Objective:
Copy out word for word the lines of the entries below, starting with the line that contains "Image resolution: width=1043" and going on through the end of the entries. Leave the pictures out of your copy.

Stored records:
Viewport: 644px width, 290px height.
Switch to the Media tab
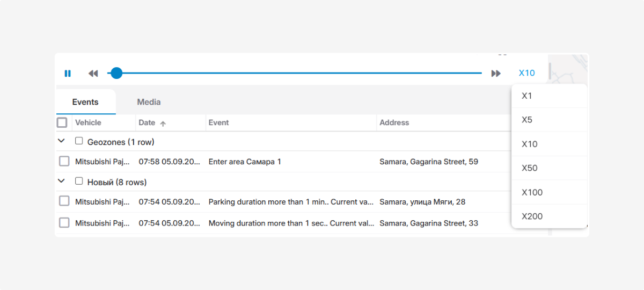click(x=149, y=102)
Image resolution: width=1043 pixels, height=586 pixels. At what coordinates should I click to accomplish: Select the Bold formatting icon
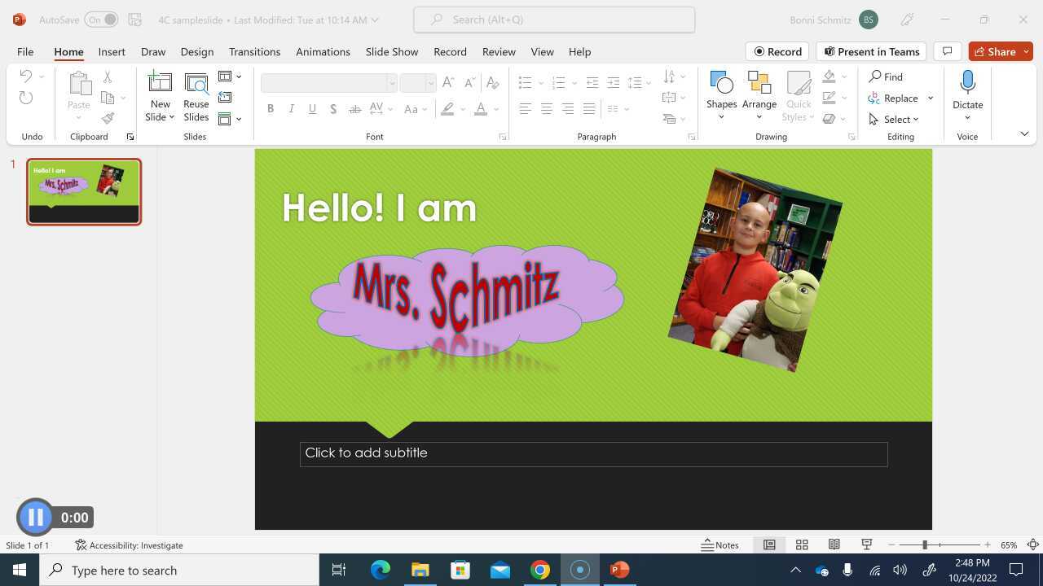[x=271, y=108]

Solution for this task:
Image resolution: width=1043 pixels, height=586 pixels. At what coordinates should I click to accomplish: Select the Bold formatting icon
[x=271, y=108]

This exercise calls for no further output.